In 1993, Tom Stoppard was visiting Prague on literary business. He was 57. A young man was waiting in his hotel lobby, holding photographs of Stoppard as a baby and his mother in jazz-age outfits. “The fact that my mother was beautiful had escaped me,” Stoppard recalls. “The realization was shocking.”
Stoppard was born Tomáš Sträussler in 1937 in Zlin, Czechoslovakia. Raised in England, he never knew the full truth of his identity: he was Jewish. His family fled the Nazis after the annexation of the Sudetenland. His father died when he was four, and his mother remarried a British army major, Kenneth Stoppard. But the bulk of this relatives remained behind; they died in the Holocaust.
The young man was Alexandr, Stoppard’s Czech cousin. Alexandr took him to the Pinkas Synagogue. The names of his relatives were on the wall, along with nearly 80,000 others.
Leopoldstadt is the name of the Jewish ghetto in Vienna. It was the quarter where thousands of Jews emigrated from Eastern European shtetls. Many arrives bearded and in kaftans. Their grandchildren would wear top hats, monocles, fancy dresses. And regard themselves as completely Viennese.
At the turn of the century, Vienna was the cosmopolitan capital of an enormous, wealthy empire. It had the largest number of converted Jews in the world. As Stoppard’s play reminds us, Jewish genius was everywhere.
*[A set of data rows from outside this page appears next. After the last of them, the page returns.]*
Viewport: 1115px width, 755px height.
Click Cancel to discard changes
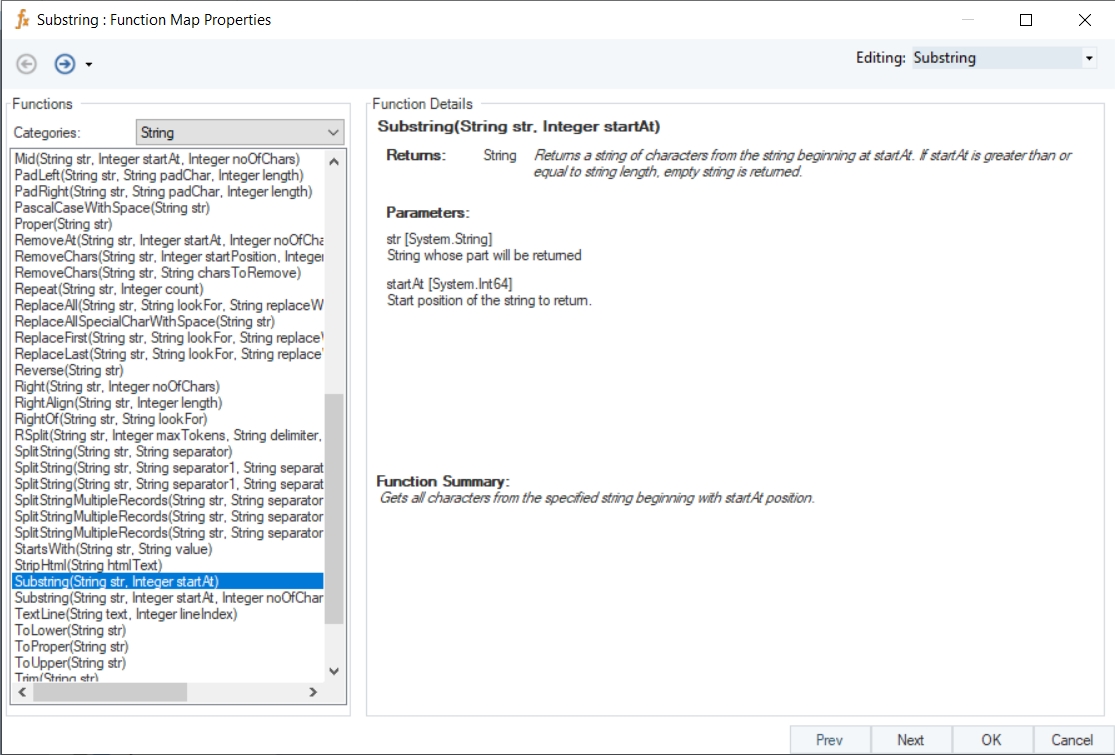coord(1072,740)
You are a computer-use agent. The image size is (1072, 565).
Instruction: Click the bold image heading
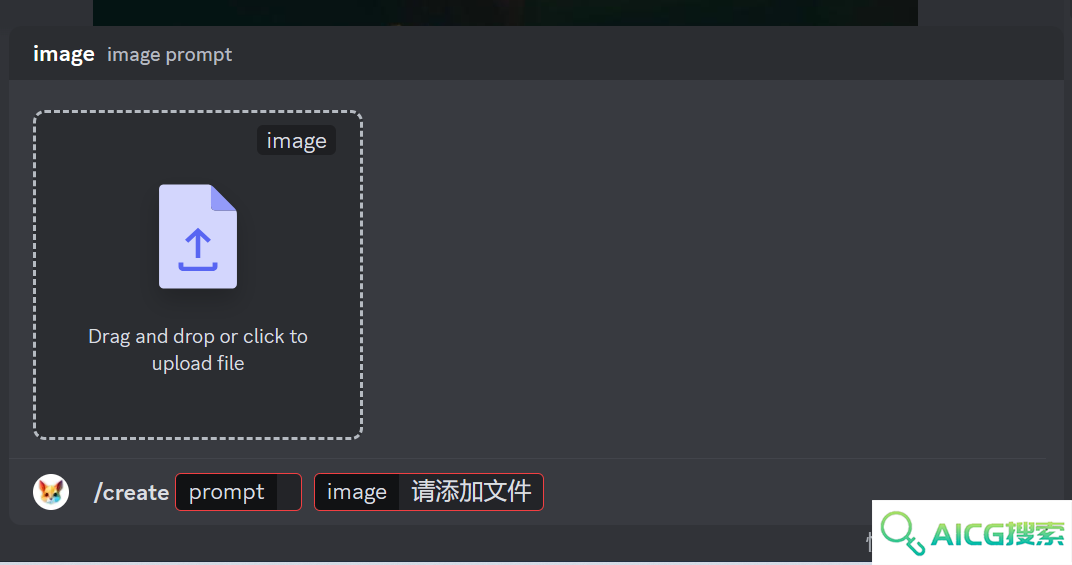coord(64,54)
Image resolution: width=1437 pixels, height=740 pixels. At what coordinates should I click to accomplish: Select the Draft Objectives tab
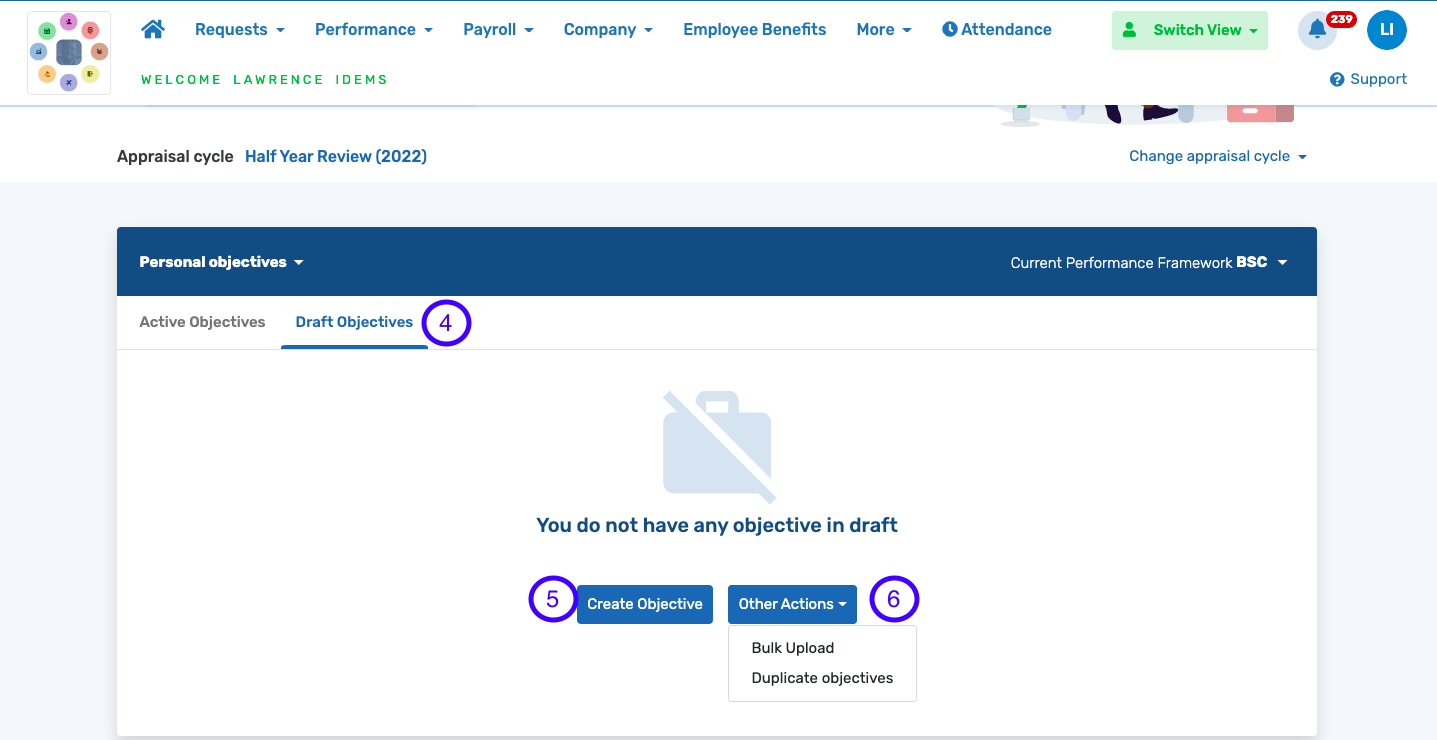pyautogui.click(x=354, y=322)
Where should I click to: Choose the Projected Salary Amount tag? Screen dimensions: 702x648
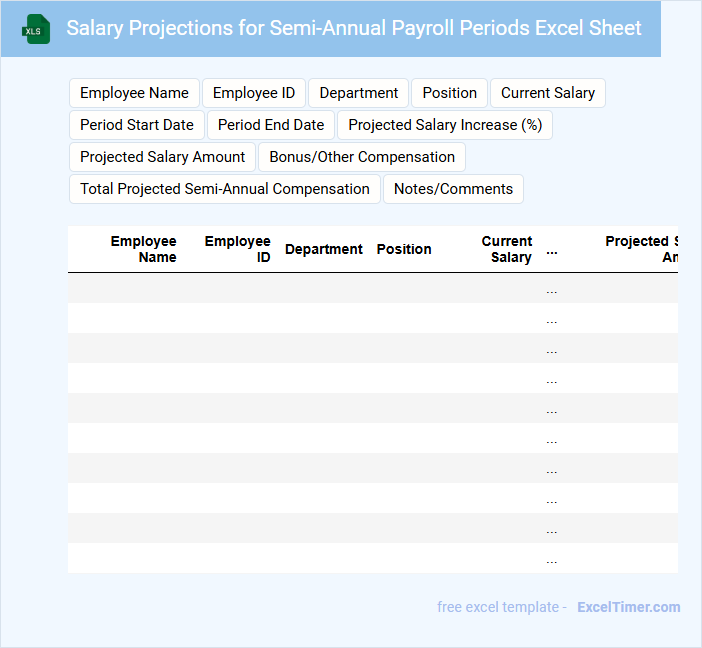[x=162, y=157]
Arthur Schnitzler introducing the stream-of-consciousness to literature. Sigmund Freud inventing psychoanalysis. Gustav Mahler reimagining modern music. Hugo von Hoffmansthal writing the greatest German verse since Goethe. And Wittgenstein the most profound philosophical texts of the 20th century.
To many assimilated Jews in Vienna, culture was a secular religion. Through merit, they thought they would earn the respect of their fellow Austrians.
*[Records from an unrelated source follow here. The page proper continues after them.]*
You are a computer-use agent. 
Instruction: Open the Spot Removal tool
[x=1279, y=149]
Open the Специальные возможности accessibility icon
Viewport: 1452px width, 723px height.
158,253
They were wrong. Historian George Berkeley calls the Jewish love for Vienna “the most unrequited love affair in urban history.” During the Anschluss—March 13, 1938—Nazi troops crossed the border into Austria. Much to their surprise, cheering crowds greeted them. The majority of Austrians were in favor of German unification, even if it meant adopting antisemitic policies.
Leopoldstadt shows us how fragile society is—how quickly the world can change. Stoppard may well intend it as a warning about the future. The sophisticated culture of fin-de-siècle Vienna also attracted a young Austrian named Adolph Hitler. He applied to the Academy of Fine Arts to be a painter. After his rejection, he became a murderous madman. The beautiful world of Vienna helped give rise to Nazism. It is a tragic historical irony, one very much in line with Stoppard’s metaphor of the terrifying randomness of the distribution of primes.
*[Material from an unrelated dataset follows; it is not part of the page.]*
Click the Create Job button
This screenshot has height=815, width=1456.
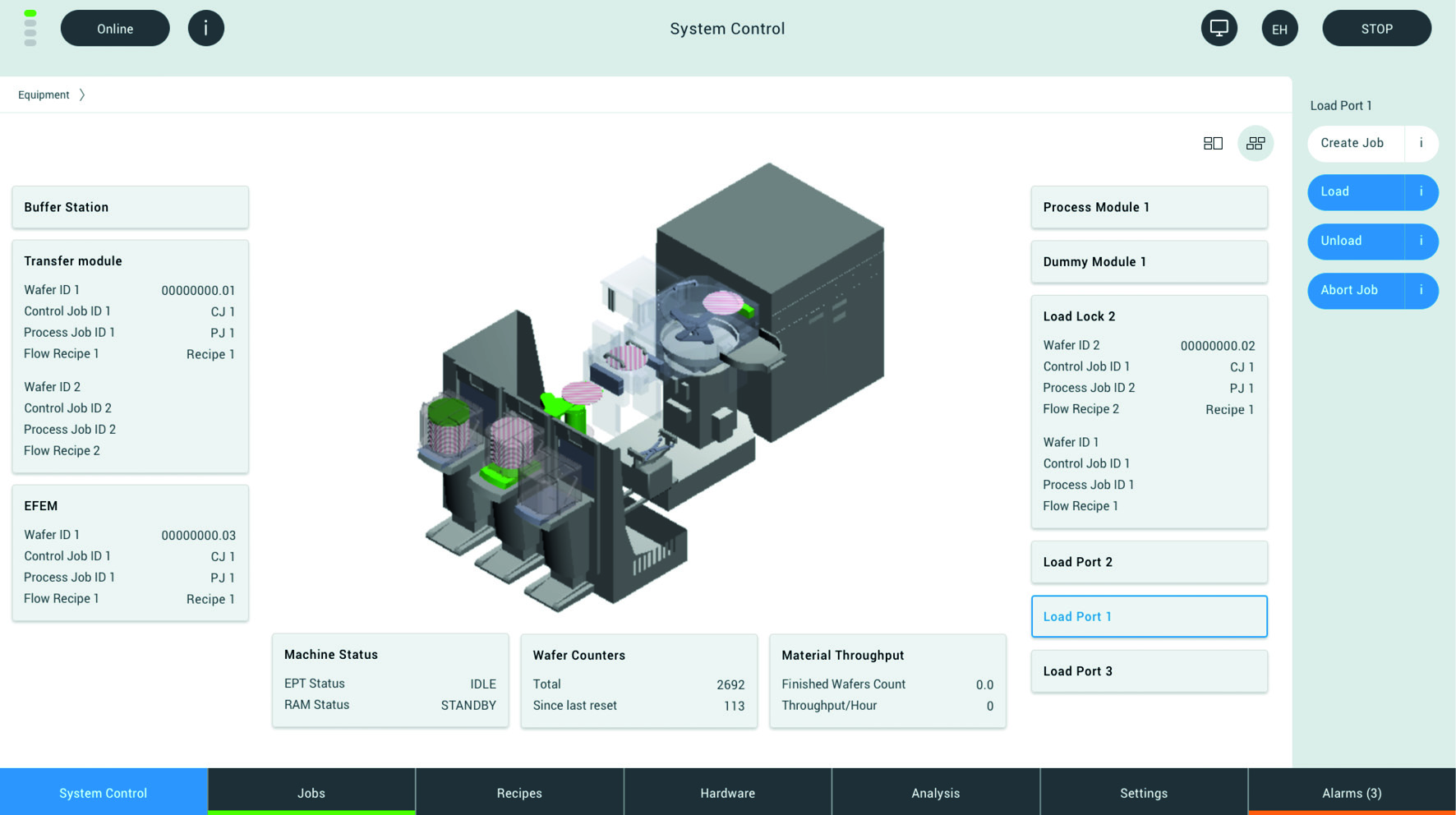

But Stoppard also seems to be saying something more personal, about the paradox of human identity. We are like prime numbers. Each of us is indivisible, unique. We behave in mysterious ways. And yet we are part of something much larger, a sequence that appears random but that follows its own inexplicable logic.
Riemann’s Hypothesis sets out to prove the distribution of prime numbers—to predict the future, in other words. It is a complex equation that posits that one needs to count backwards as well as forward, upward to infinity but also backward toward infinity. When laid out graphically in three dimensions, it produces a beautiful landscape. Atomic physicist Freeman Dyson likens it to the behavior of energy patterns in large atoms such as uranium. If true—and evidence suggests it is—prime numbers may well be the pattern of our natural world, expressed in numbers. They are the mathematical face of God, beautiful and terrible in their apparent randomness.
The Riemann Hypothesis is also a family tree. We all may be prime numbers. But we can only be understood, in all of our uniqueness, by looking at the past where we come from.